■ **What you should do**
Write out the following lines word for word, leaving out the pictures.

───── Provided records ─────

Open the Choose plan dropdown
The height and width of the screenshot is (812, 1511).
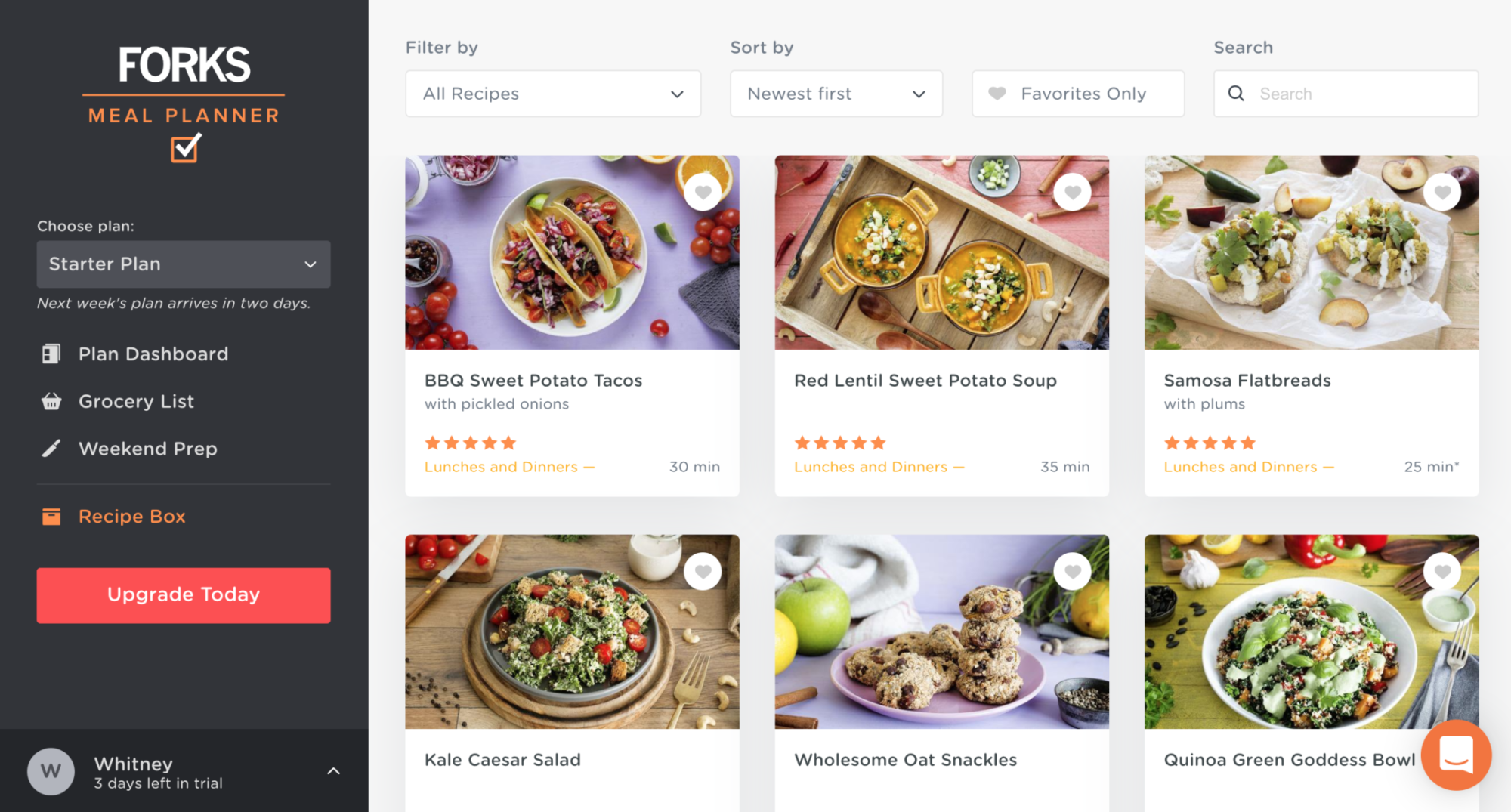pyautogui.click(x=183, y=264)
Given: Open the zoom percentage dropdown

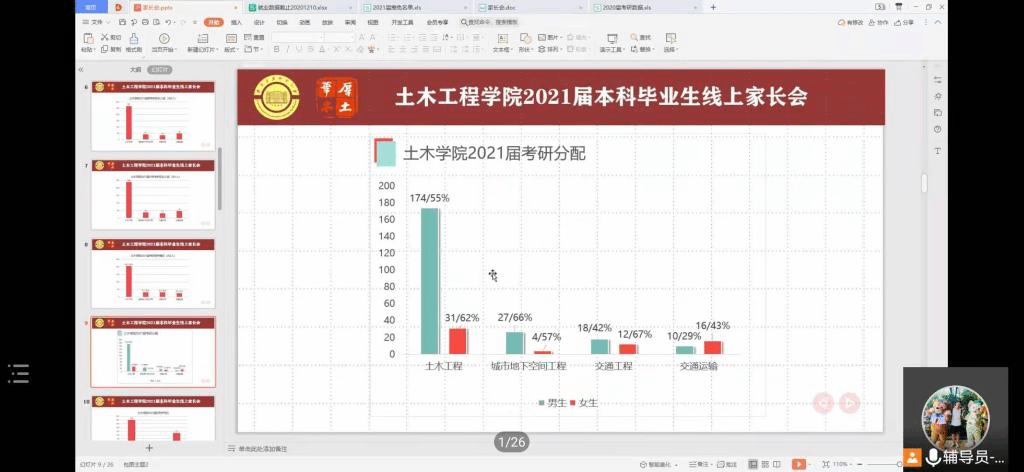Looking at the screenshot, I should point(843,464).
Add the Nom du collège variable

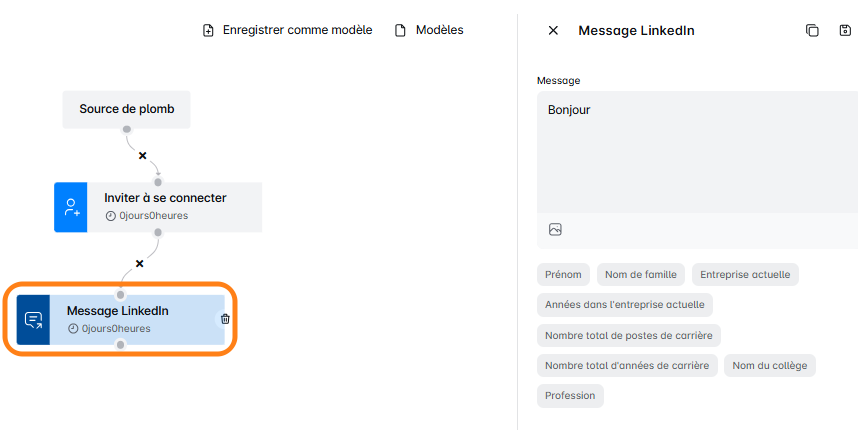[769, 365]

─────

■ **Written answer**
Open the Choose plan dropdown
The height and width of the screenshot is (812, 1511).
pyautogui.click(x=183, y=264)
Given: Open the zoom percentage dropdown

Looking at the screenshot, I should point(843,464).
Add the Nom du collège variable

[769, 365]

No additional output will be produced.